An emerging stringent payer line on new medications for rare diseases should pose questions about the strategy of firms that have put their investment cases on robust pricing power. Anthem Inc (NYSE:ANTM) choice this month to restrict coverage of Spinraza is as per its earlier decision to not to pay for Exondys 51. Both are therapies for rare degenerative disorders in kids.
This ought to increase some worries about market entree for late-stage orphan drug contenders being advanced by firms like GW Pharmaceuticals, bluebird bio Inc (NASDAQ:BLUE), BioMarin Pharmaceutical Inc. (NASDAQ:BMRN) and Alnylam Pharmaceuticals, Inc. (NASDAQ:ALNY), 11 agents with total anticipated sales of $6 billion will reach Phase 3 or regulatory achievements this year.

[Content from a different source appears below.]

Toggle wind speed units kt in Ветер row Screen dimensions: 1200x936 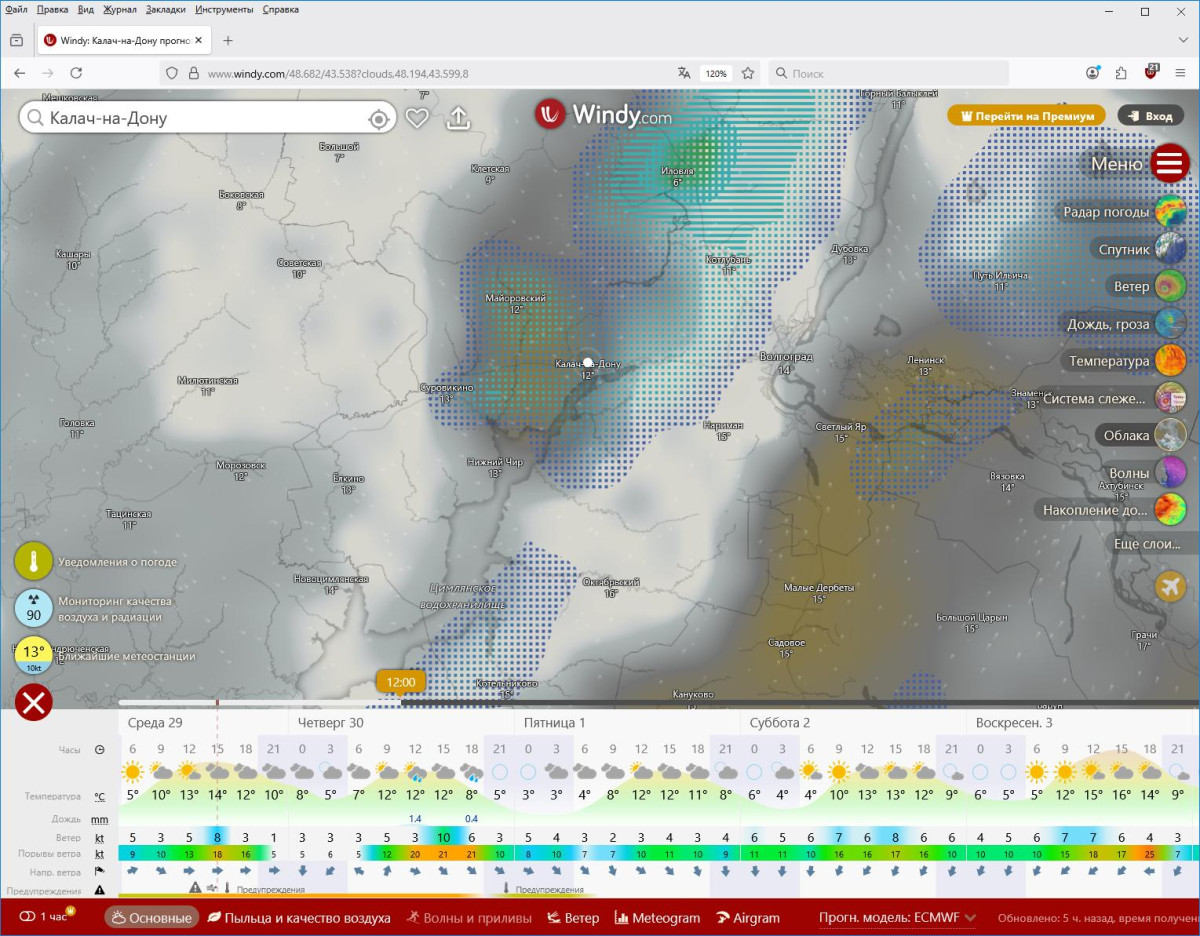point(99,838)
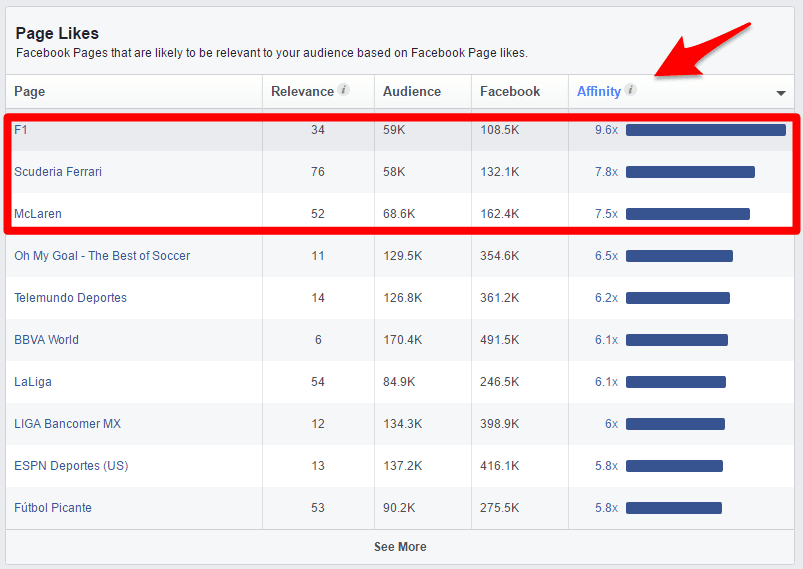
Task: Open the Scuderia Ferrari page link
Action: tap(58, 172)
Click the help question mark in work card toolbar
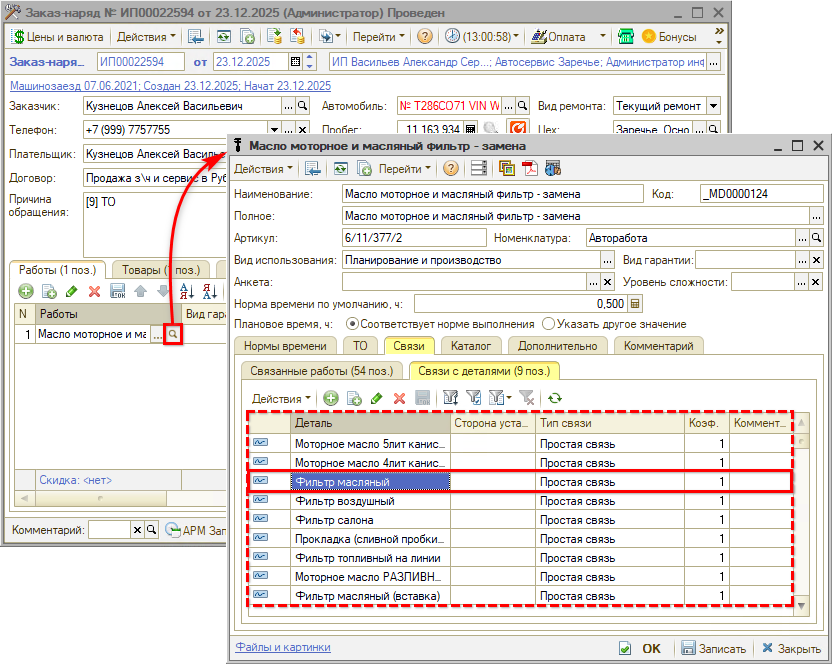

The FDA’s broad nod for Spinraza in spinal muscular atrophy kicked the question of subject eligibility to payers. Anthem has determined to restrict its use to subjects confirmed to have definite SMN mutations and who showed SMA indications before they were 6 months old, mainly meeting the findings of clinical studies conducted by Biogen.

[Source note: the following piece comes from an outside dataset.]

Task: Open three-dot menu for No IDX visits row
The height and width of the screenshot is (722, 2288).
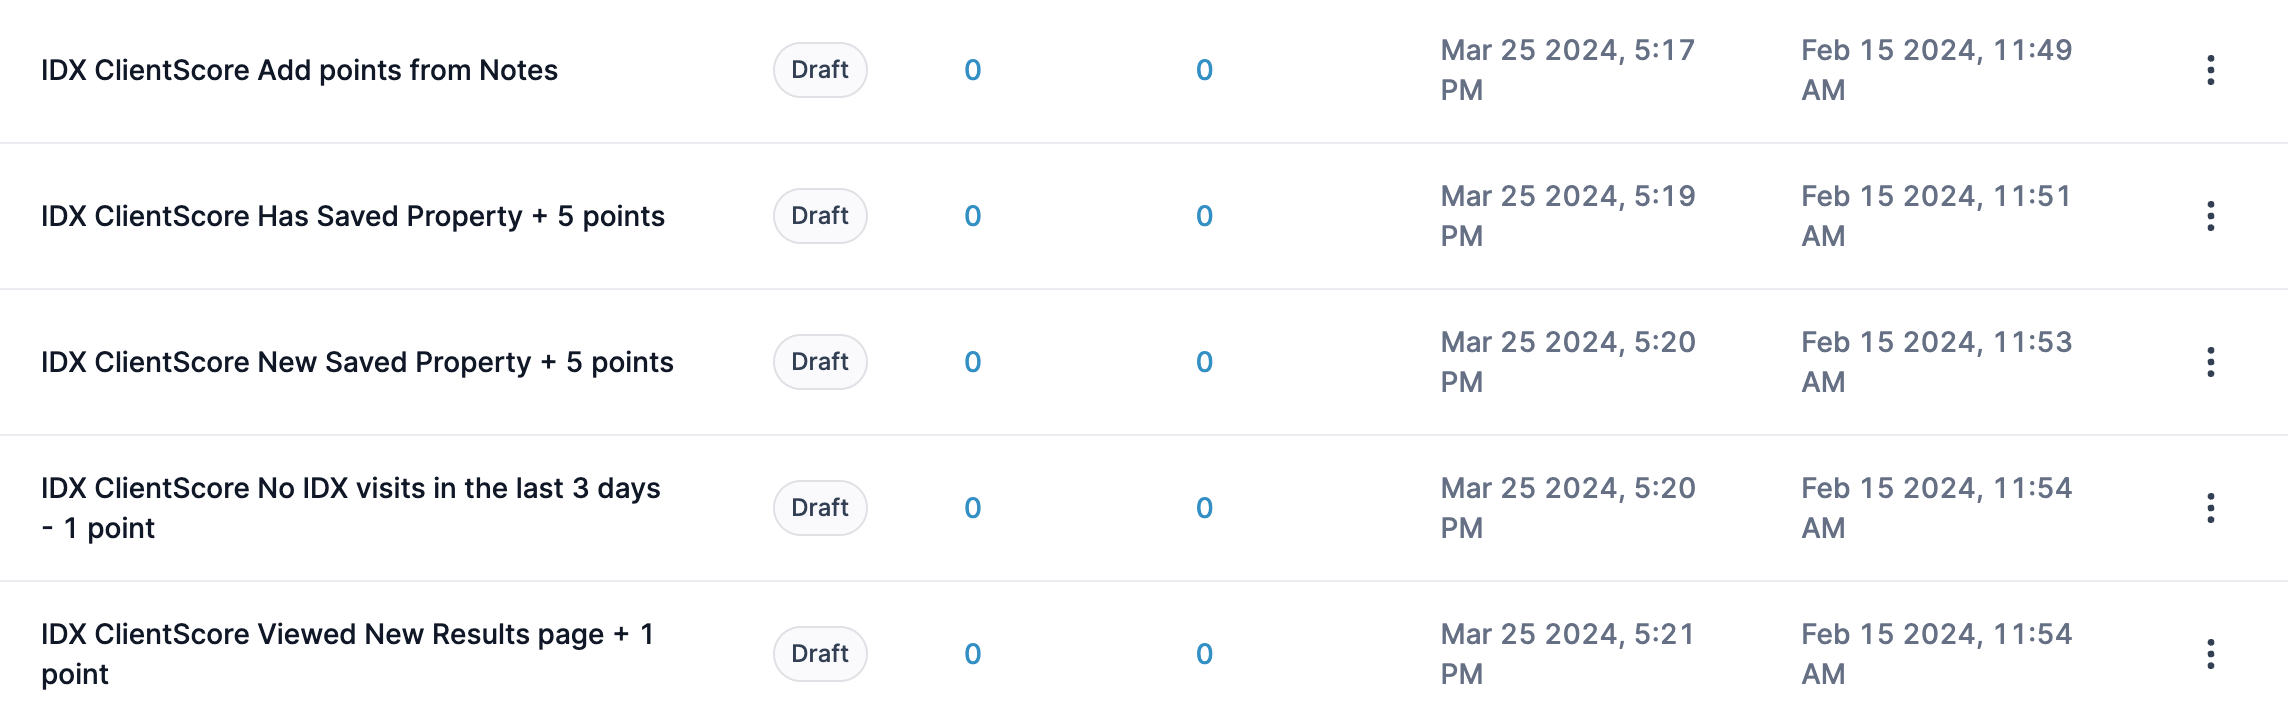Action: tap(2210, 508)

With a price tag of $125,000 per injection, Spinraza was sure to draw scrutiny. In earlier years, the relative scarcity of SMA, EU prevalence is expected at 20,000 people, might have convinced payers to be easy on it after evaluation. But heightened sensitivity related to drug costs has encouraged payers to test the price of even rare disease medications.
This is led in no small part by the particular sector’s movement to rare disease agents as in the past they have provided a healthier return on investment.